Some hints on how to do this:
- You may use whichever programming language you feel most
comfortable. On the system is C, C++, perl, and Java with most
of the standard libraries. Ask if you would like to use a
language not listed above.
- Start by writing a program that reads in a file line by line,
and prints out each line to the screen.
- Next, break each line you read in into pieces (in Java, you
might want to use a string tokenizer class). Note that you
can throw away the information about the vice presidents at
the end of the lines since it's not needed in this database.
- Next, write out the lines with the necessary SQL commands to
insert the data into the database.
- We will use the presidental number as their ID. For example,
George Washington will have ID number 1, while George W. Bush
will have ID number 43.
- Note that two presidents served less than a year, so, have
only StartYears on the webpage. You should either "preprocess"
the file (add StopYears before running your program), or have
conditionals in your program that handle this situation.
[President William Harrison caught pneumonia during his
inaugeration and died during his first year in office.
President Garfield was assassinated by a rival's supporter
and died 80 days into his term.]
Once you have created you data file, you can read it into your
database using the "psql -f" option or using JDBC as described in the last lab.
Write a similar program to use the information about the colleges
that the presidents attended to populate the Colleges table.
Using your Database
Demonstrate your database works by:
- listing all presidents who served before 1800.

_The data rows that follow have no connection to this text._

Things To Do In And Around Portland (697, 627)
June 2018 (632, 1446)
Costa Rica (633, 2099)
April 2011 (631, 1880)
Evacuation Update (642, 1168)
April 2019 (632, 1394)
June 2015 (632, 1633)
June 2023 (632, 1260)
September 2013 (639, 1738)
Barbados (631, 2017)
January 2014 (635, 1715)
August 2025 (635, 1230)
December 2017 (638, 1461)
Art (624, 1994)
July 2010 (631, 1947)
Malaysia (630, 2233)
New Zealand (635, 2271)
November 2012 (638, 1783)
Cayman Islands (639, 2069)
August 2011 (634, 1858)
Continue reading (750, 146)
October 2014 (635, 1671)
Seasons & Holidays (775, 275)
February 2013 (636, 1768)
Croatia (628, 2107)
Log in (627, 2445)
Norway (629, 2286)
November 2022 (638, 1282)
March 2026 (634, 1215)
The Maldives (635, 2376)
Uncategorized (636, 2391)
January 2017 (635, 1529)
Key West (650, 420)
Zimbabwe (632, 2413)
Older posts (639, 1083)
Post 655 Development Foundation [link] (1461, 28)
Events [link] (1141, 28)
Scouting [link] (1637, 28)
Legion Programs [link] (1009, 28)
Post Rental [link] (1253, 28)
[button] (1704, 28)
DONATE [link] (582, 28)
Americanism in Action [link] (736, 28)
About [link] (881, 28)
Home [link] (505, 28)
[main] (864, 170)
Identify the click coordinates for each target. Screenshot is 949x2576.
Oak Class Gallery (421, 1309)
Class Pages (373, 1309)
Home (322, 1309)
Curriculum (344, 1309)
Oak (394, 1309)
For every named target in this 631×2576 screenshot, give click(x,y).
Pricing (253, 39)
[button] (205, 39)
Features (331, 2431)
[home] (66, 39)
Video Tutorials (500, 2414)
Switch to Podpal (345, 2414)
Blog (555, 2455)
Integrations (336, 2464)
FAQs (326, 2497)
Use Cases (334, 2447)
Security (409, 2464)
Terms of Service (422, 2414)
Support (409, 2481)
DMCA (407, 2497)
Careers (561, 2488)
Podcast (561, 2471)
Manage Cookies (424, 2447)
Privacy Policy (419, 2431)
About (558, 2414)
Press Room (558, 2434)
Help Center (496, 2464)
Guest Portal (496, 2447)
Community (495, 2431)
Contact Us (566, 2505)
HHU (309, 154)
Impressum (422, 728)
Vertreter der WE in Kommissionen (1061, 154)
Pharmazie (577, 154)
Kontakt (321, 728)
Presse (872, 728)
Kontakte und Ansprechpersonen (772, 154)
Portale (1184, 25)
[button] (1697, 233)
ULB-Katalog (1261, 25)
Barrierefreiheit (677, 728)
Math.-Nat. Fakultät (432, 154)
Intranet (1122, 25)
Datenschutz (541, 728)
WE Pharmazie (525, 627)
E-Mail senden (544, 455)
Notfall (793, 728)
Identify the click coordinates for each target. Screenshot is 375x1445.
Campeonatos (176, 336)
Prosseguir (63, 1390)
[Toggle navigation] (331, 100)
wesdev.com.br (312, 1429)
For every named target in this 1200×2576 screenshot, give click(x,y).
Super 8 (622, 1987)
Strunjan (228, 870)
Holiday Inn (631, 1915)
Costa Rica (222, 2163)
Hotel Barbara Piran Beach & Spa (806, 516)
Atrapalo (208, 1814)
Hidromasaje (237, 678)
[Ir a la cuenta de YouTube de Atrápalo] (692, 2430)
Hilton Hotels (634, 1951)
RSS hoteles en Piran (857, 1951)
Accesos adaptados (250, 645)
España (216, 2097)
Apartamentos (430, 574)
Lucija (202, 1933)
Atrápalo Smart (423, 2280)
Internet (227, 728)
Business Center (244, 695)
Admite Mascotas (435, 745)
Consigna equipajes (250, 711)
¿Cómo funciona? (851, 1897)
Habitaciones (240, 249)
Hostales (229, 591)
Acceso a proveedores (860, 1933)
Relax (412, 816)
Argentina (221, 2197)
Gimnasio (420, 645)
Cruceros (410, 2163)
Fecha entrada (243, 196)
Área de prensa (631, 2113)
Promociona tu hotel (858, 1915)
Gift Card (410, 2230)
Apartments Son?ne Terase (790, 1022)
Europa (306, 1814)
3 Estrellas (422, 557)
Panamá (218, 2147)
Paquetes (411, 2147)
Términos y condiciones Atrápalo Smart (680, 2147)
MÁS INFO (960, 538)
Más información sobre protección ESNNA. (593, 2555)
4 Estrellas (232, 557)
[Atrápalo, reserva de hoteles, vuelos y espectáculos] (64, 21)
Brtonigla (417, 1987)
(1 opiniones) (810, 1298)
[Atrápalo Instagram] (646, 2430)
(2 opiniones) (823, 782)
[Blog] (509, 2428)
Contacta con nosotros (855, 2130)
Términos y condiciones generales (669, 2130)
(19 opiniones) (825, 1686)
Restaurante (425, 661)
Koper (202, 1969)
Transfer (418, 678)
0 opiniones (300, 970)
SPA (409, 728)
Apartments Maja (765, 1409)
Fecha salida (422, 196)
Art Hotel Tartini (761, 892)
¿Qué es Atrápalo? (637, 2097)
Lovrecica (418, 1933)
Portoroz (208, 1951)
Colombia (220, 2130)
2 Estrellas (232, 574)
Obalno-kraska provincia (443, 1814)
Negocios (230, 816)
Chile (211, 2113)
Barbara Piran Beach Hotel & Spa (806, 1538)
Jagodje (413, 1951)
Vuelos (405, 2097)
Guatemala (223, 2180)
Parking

- listing all presidents who attended Harvard or Yale
and served at least 6 years.
Final Comments
Before leaving the lab, you need to log out and shut down your
computer. First, you should quit all applications. Then,
go to the K menu in the bottom left hand corner and
select Log Out. Choose the Shut Down option,
and shut off the monitor when you're done.
Remember to pick up any files you sent to the printer and to
take any personal belongings. It is difficult to get back
into the lab later (since it's locked when not in use), so,
it's worth making sure you haven't forgotten anything.